JUST imagine you could build your own time machine. What would be the first thing you’d do?

Set the controls to take you way back into the past, to experience what life was like many centuries ago and maybe even get yourself a lovely dose of rickets?

Or whizz off into the future, or at least far enough to find out the result of Sunday’s World Cup final and stake your life savings on it?

These may sound like daft questions – all right, there’s no “may” about it – but they’re ones you could find yourself having to consider before long, at least if you believe some of the boffins we meet on HORIZON: HOW TO BUILD A TIME MACHINE (9pm, BBC2).

They include the likes of scientist Ronald Mallett (a possible relation of Timmy, I’d imagine, although for some reason the programme doesn’t clarify this), who’s convinced he can find a practical way to crack the so-called time barrier.

“He’s not crazy, he’s a highly respected professor of physics,” insists the voiceover man, overlookin­g the fact that it’s perfectly easy to be both.
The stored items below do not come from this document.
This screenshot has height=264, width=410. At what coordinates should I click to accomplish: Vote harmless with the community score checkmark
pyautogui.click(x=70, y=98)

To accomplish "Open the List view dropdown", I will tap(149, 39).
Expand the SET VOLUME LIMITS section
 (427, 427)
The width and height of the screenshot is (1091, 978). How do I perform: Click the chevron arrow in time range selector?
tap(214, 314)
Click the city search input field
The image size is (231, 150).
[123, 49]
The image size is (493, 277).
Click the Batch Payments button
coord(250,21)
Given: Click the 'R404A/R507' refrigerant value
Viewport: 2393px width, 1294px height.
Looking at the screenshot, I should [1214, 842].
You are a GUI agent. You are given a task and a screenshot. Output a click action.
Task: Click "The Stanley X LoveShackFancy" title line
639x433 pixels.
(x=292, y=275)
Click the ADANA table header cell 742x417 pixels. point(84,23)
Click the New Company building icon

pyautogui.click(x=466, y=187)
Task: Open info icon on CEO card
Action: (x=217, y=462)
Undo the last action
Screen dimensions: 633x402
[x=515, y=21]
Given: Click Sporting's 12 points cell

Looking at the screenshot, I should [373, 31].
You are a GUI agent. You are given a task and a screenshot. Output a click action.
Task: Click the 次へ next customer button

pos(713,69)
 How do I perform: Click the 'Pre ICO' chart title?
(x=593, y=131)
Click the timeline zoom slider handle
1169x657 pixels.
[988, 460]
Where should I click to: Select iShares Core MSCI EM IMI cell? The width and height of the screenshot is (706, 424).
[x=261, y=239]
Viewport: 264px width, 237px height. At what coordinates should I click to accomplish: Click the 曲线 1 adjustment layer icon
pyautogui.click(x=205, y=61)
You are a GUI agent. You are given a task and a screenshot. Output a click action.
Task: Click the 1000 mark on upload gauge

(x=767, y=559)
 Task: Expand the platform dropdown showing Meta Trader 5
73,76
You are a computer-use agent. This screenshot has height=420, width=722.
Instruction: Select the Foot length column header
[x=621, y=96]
Needless to say, nobody’s yet reached the point where they’ve actually mastered this time travel thing. But then there do seem quite a lot of conflictin­g theories.

“Wormholes are a way to make time travel possible,” one woman insists. So I guess at least the worms are going places. TALKING of travelling into the past, THE RISE AND FALL OF NOKIA (9pm, BBC Four) is a reminder of how quickly tech can date. One minute it’s cutting-edge, the next it’s a novelty item on Antiques Roadshow.